Owen ist inzwischen alt genug, um selber über sein Leben zu bestimmen. Erwachsene können eine Patientenverfügung erstellen, die im Notfall dafür sorgt, dass ihre Wünsche erhört werden. Minderjährige Patienten haben diese Möglichkeit nicht, und genau darum geht es in dem sensiblen Drama „Kindeswohl“ (erhältlich unter anderem bei Amazon und iTunes), basierend auf dem gleichnamigen Bestseller von Ian McEwan. Oscar-Preisträgerin Emma Thompson spielt darin eine Familienrichterin, die darüber urteilen muss, ob ein 17jähriger eine lebensrettende Bluttransfusion verweigern darf. Der an Leukämie erkrankte Junge ist Zeuge Jehovas und überzeugt davon, dass seine Seele durch eine Transfusion verunreinigt würde. Der mit dem Prädikat „Besonders Wertvoll“ versehene Film stellt keine leichten Fragen und gibt auch keine einfachen Antworten und ist gerade deshalb sehenswert.

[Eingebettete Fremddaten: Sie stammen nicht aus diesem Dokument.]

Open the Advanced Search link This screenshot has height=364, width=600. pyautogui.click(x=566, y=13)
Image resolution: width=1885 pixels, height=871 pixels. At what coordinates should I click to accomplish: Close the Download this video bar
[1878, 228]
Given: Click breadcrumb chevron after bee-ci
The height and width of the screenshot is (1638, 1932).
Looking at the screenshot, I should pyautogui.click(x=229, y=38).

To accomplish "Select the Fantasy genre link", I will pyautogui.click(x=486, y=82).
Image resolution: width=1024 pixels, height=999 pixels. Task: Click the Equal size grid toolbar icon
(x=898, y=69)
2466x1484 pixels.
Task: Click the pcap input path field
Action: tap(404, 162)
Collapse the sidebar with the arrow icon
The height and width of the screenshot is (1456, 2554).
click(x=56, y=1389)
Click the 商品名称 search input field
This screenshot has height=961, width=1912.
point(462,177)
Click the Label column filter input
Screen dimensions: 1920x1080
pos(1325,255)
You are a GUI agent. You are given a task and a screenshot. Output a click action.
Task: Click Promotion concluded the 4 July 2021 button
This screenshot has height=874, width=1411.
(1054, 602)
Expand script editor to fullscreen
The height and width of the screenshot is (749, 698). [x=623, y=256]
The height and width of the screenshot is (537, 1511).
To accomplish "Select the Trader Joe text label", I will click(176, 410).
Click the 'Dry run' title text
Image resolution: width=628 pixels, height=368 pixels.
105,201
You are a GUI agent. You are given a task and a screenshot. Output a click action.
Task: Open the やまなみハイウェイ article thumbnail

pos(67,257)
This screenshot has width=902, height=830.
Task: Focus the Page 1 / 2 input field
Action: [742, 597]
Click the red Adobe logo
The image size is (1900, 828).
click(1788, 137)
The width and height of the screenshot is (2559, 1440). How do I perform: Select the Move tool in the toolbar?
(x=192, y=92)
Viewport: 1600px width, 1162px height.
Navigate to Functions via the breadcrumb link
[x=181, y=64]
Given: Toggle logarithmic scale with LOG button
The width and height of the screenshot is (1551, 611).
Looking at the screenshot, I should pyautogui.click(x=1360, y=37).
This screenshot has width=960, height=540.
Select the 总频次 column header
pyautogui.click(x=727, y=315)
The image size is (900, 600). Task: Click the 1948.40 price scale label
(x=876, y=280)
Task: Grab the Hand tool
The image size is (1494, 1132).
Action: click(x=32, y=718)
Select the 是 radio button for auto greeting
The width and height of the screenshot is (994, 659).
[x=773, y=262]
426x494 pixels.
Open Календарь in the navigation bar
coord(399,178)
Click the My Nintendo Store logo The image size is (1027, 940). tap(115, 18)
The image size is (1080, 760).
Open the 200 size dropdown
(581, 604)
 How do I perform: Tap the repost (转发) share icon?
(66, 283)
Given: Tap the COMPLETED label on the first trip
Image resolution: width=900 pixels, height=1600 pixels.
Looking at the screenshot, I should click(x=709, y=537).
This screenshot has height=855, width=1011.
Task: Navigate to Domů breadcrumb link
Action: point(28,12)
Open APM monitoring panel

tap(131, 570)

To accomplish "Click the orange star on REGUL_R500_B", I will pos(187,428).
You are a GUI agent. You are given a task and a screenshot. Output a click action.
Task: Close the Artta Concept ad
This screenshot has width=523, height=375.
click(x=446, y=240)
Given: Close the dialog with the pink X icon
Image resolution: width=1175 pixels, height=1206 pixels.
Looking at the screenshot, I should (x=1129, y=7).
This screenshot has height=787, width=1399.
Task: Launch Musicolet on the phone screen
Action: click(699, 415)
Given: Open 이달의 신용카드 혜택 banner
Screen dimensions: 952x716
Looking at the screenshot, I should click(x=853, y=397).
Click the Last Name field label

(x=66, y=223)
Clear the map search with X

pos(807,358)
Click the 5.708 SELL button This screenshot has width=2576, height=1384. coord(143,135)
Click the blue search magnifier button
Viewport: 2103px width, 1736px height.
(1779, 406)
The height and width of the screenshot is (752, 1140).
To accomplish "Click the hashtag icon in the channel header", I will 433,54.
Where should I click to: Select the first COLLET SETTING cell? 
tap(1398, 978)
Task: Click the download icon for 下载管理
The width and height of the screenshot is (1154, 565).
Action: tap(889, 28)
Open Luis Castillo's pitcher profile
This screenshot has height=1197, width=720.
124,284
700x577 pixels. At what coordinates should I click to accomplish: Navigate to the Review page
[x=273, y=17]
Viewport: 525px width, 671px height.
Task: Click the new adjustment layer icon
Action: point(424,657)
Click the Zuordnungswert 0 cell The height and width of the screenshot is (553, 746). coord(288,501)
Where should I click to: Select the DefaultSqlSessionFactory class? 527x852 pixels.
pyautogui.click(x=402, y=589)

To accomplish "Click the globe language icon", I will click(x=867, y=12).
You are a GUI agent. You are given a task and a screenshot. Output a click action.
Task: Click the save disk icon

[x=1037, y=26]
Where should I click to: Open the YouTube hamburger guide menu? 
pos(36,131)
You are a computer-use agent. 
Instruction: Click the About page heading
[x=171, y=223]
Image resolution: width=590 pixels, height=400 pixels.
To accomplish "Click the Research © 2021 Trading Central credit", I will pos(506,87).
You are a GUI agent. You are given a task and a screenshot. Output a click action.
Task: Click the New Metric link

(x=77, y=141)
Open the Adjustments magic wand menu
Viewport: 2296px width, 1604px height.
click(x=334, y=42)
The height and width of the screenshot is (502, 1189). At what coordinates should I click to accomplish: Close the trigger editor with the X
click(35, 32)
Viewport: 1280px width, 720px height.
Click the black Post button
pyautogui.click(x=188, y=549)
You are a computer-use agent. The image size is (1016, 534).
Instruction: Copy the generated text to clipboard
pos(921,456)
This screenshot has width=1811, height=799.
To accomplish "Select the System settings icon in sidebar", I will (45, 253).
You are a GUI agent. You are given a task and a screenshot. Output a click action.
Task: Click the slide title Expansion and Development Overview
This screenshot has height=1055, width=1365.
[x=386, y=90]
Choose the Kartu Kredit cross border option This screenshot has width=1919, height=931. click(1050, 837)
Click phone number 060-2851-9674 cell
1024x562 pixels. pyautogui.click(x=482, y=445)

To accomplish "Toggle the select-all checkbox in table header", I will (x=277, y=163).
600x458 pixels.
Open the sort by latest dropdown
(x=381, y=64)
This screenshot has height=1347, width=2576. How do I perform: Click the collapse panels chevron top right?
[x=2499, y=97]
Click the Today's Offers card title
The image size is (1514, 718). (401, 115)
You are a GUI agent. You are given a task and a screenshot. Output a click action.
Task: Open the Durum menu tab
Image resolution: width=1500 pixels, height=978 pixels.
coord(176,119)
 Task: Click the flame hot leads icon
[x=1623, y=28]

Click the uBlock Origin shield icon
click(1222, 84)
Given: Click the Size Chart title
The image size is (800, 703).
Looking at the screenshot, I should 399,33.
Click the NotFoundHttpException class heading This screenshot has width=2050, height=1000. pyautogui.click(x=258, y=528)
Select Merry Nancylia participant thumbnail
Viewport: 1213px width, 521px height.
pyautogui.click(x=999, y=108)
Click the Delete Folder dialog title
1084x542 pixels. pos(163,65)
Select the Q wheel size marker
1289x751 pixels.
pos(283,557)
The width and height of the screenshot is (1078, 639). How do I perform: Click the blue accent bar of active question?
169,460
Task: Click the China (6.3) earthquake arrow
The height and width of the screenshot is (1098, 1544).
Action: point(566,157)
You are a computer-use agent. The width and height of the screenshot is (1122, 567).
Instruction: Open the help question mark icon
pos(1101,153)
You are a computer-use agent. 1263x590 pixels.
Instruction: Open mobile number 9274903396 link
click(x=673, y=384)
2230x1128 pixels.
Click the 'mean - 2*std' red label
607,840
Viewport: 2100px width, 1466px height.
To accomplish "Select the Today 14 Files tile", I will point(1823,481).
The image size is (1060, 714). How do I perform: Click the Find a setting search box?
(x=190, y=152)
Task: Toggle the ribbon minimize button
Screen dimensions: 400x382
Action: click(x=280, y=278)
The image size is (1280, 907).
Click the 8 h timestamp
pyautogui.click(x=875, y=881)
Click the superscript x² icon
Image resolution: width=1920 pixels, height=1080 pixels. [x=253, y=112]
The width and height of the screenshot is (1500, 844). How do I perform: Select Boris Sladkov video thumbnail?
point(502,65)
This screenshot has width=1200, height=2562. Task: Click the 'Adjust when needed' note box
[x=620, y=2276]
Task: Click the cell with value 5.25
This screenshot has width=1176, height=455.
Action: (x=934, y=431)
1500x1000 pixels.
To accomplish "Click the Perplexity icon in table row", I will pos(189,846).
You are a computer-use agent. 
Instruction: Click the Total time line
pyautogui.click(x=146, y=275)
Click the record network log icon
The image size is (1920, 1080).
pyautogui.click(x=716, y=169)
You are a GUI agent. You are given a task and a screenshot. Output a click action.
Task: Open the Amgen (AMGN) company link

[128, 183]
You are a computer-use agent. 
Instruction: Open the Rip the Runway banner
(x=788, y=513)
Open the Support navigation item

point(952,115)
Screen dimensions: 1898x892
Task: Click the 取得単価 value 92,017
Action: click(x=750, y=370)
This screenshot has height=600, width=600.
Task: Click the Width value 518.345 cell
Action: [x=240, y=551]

Ebenso sehenswert, aber weniger tragisch ist der im wahrsten Sinne des Wortes wundervolle Familienfilm „Wunder“ (zur Zeit zu sehen bei Amazon Prime und erhältlich bei den meisten Streamingdiensten). Darin geht es um den zehnjährigen Auggie, der mit dem Treacher-Collins-Syndrom geboren wurde, ein seltener Gendefekt, der sein Gesicht entstellt. Bisher wurde er von seiner Mutter (verkörpert von Oscar-Preisträgerin Julia Roberts) zuhause unterrichtet, aber nun will er zum ersten Mal eine öffentliche Schule besuchen – und vor allem Freundschaften mit anderen Kindern schließen. Eine ähnliche Geschichte erzählte bereits der 80er-Jahre-Klassiker „Die Maske“, in dem Superstar Cher die aufopfernde Mutter eines etwas älteren Sohnes mit Gesichtsdeformation spielte, aber das Besondere an „Wunder“ ist nicht nur der leichte Humor, der den gesamten Film durchzieht, sondern vor allem, dass er jedem in Auggies Umfeld eine Stimme gibt. Seine Schwester darf zeigen, wie schwer es sein kann, im Schatten eines pflegebedürftigen Bruders aufzuwachsen, um den sich das gesamte Familienleben dreht. Aber auch die Perspektive von Auggies Schulkameraden wird erzählt, und wir erfahren, warum sie den Jungen, der einfach nur anders aussieht als sie, entweder ablehnen oder ihm eine Chance geben. Es ist ein zutiefst humanistischer Film, in dem es keine klaren Bösewichter gibt, sondern einfach nur Menschen, die alle mit ihrem eigenen Innenleben beschäftigt sind.